Understanding the effects of antiepileptic drugs on glial cells and glia-mediated inflammation is a new approach to future treatment of epilepsy. Little is known about direct effects of the ...antiepileptic drug lacosamide (LCM) on glial cells. Therefore, we aimed to study the LCM effects on glial viability, microglial activation, expression of gap-junctional (GJ) protein Cx43 as well as intercellular communication in an in vitro astrocyte-microglia co-culture model of inflammation.
Primary rat astrocytes co-cultures containing 5% (M5, “physiological” conditions) or 30% (M30, “pathological inflammatory” conditions) of microglia were treated with different concentrations of LCM 5, 15, 30, and 90 μg/ml for 24 h. Glial cell viability was measured by MTT assay. Immunocytochemistry was performed to analyze the microglial activation state. Western blot analysis was used to quantify the astroglial Cx43 expression. The GJ cell communication was studied via Scrape Loading.

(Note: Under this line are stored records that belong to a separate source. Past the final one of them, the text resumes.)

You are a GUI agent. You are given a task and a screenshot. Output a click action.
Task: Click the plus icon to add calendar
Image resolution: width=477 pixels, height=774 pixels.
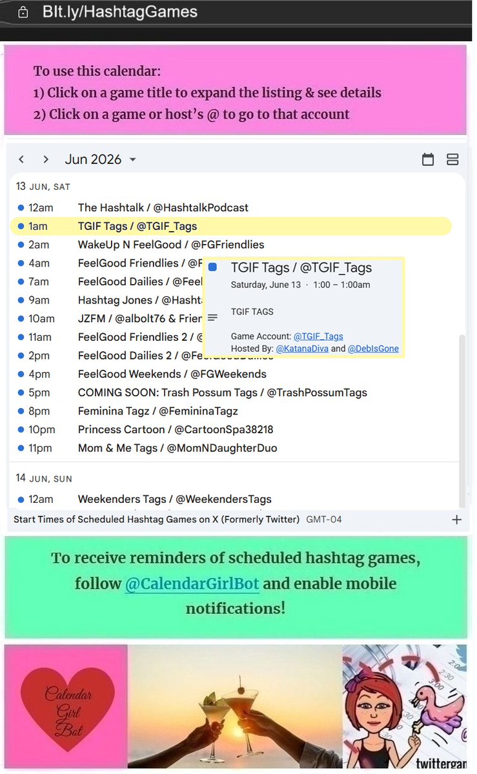[x=457, y=520]
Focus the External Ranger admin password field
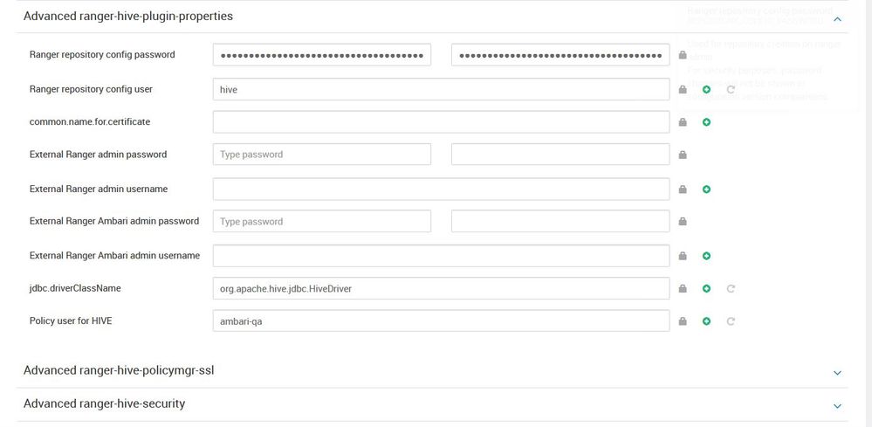The width and height of the screenshot is (872, 427). [x=321, y=155]
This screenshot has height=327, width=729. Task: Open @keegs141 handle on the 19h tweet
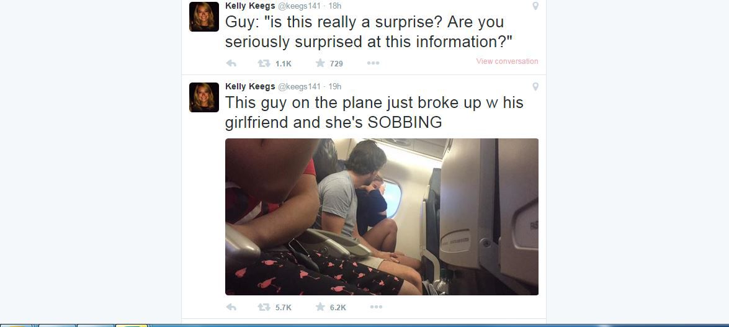[x=300, y=86]
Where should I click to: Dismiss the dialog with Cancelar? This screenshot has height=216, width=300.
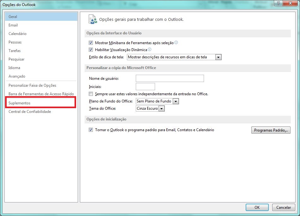(283, 207)
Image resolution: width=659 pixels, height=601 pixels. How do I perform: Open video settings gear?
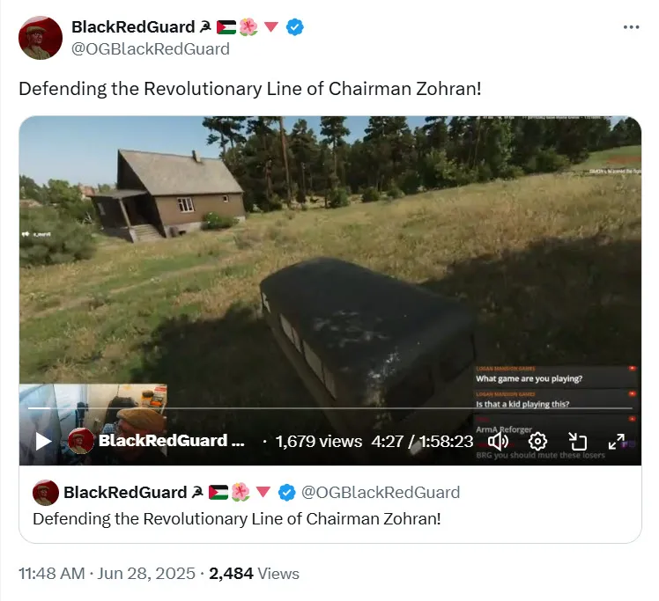tap(537, 442)
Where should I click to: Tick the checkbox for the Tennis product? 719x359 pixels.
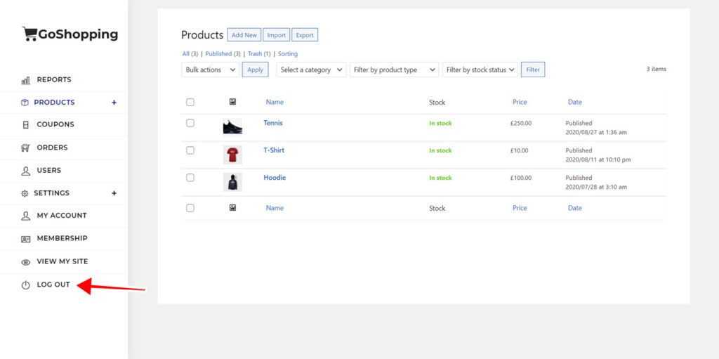click(x=190, y=123)
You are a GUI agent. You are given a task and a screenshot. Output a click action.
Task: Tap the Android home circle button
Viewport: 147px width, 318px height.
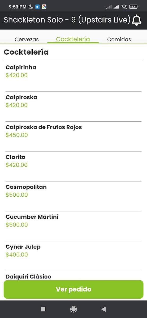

A concentration-dependent incubation with LCM did not affect the glial cell viability both under physiological and pathological conditions. LCM induced a significant concentration-dependent decrease of activated microglia with parallel increase of ramified microglia under pathological inflammatory conditions. This correlated with an increase in astroglial Cx43 expression. Nevertheless, the functional coupling via GJs was significantly reduced after incubation with LCM.
LCM has not shown effects on the glial cell viability. The reduced GJ coupling by LCM could be related to its anti-epileptic activity. The anti-inflammatory glial features of LCM with inhibition of microglial activation under inflammatory conditions support beneficial role in epilepsy associated with neuroinflammation.
•Anti-inflammatory glial features of lacosamide with inhibition of microglial activation under inflammatory conditions.•Lacosamide has not shown effects on the glial cell viability.•The reduced gap-junctional coupling by lacosamide can be related to its anti-epileptic activity.•Astrocytes-microglia co-culture model of inflammation allows to study the inflammatory reaction under antiepileptic drugs.